Coxl7p was first cloned as a cytoplasmic copper chaperone from yeast mutant and recent works suggested the existence of mammalian homologues. Previous report has shown that a gel filtration fraction of heart extract containing porcine Coxl7p peptide promoted the survival of NIH3T3 fibroblast cells. In the present study, we first cloned DNA fragments of the mouse COX17 gene. The mouse COX17 spans approximately 6kb and consists of three exons. It was mapped to the center of chromosome 16, using a radiation hybrid-mapping panel. The major transcription start site is 80 bp upstream of the ATG initiation codon as determined by rapid amplification of cDNA ends (5'-RACE) analysis.
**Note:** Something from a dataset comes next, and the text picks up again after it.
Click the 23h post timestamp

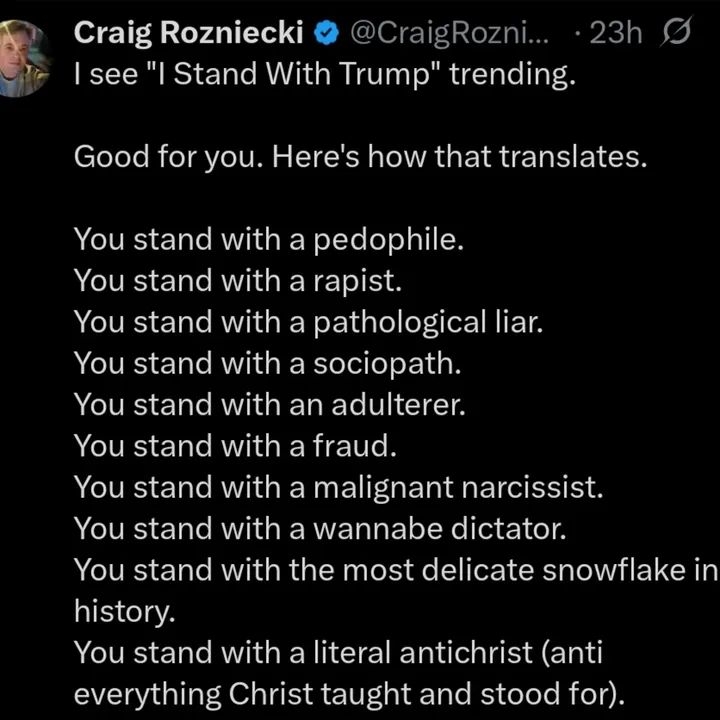click(616, 33)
Two potential polyadenylation sites are 3233 and 3293 bp downstream of the termination codon, respectively. Transient transfection of reporter plasmids containing portions of the mouse COX17 5'-flanking region into AtT-20 and NIH3T3 cells allowed the localization of the essential promoter to a 0.8 kb region upstream of the transcription starting site. Furthermore, the transfected luciferase activity was much higher in AtT-20 than NIH3T3. According to sequence analysis of the approximately 0.8kb 5'-flanking region, GC rich segments including consensus sequences for binding of the transcription factor Sp1, but no TATA/CAAT boxes, exist in the region of the transcription start site. Besides the GC box, binding sites for NRF-1 and 2 known as specific transcription factors for COX subunits are also localized around the transcription starting site.

[Indexed for MEDLINE]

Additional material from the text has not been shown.